Proteins – the key building blocks of life – are responsible for the majority of the processes behind biological function. To understand what role proteins play in health and disease, how they operate and interact, it is vital to have tools for biomolecular detection, quantification and fundamental physicochemical characterisation. In this thesis, I have focused on the development of new microfluidic approaches enabling quantitative analysis of biomolecules.

First, I describe a microfluidic spray device, developed for a controlled deposition of analyte on surfaces. Due to the small micron-scale droplet size, the evaporation happens in a few milliseconds, thus, leaving only the solvent-free solutes. This method has been vital for depositing biomolecules on a scanning-probe microscopy-imaging substrate, enabling quantitative measurements of heterogeneous protein mixtures. Afterwards, I present the spray combination with gravimetric sensors, such as micro-cantilevers, for a label-free protein detection. I show that this technique can be used for a protein-solution concentration measurement in a quantitative manner. Currently, one of the main issues of diagnostic platforms is the analysis of heterogeneous mixtures. A number of protein-separation techniques have been developed; however, most of the characterisation requires an offline analysis which can introduce artefacts and reequilibration.

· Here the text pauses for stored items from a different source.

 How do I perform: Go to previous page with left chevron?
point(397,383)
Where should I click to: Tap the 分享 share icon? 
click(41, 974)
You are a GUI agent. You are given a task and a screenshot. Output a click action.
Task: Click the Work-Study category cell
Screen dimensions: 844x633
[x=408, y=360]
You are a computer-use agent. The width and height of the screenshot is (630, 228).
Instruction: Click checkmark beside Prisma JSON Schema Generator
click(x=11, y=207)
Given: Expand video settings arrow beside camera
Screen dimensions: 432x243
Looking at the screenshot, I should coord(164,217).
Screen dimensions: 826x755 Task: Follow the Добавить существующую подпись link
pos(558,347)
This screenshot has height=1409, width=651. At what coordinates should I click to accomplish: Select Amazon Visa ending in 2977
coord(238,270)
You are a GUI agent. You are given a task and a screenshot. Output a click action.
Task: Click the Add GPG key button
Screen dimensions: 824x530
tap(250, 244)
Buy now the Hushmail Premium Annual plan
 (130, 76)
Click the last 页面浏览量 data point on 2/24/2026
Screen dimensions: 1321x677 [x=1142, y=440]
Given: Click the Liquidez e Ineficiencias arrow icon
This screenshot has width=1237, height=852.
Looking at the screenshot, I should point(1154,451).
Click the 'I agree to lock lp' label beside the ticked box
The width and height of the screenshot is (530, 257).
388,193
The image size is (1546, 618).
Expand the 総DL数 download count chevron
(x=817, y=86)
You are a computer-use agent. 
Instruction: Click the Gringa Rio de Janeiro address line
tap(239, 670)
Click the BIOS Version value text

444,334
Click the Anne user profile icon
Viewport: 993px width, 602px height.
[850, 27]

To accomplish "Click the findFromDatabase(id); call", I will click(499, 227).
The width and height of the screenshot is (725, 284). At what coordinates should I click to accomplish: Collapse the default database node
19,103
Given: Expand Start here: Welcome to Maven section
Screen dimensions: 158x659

In the second part of this dissertation, I bridge the gap between liquid chromatography, microfluidic characterisation and mechanical-sensor detection. Specifically, I demonstrate the serial combination between liquid chromatography and analyte deposition by a microfluidic spray nozzle. By depositing analytes onto a quartz-crystal microbalance, I perform a specific label-free analysis of protein mixtures. Furthermore, I present a fluidic interface, facilitating a combination of separation at fast liquid flow with microfluidic size and electrophoretic-mobility measurements. This method allows for a simultaneous measurement of molecule size and charge and acts as an additional chromatographic detector. I demonstrate that this method works for both label-free and labelled biomolecule characterisation and suggests ways to perform scalable mass-spectrometry analysis on a chip.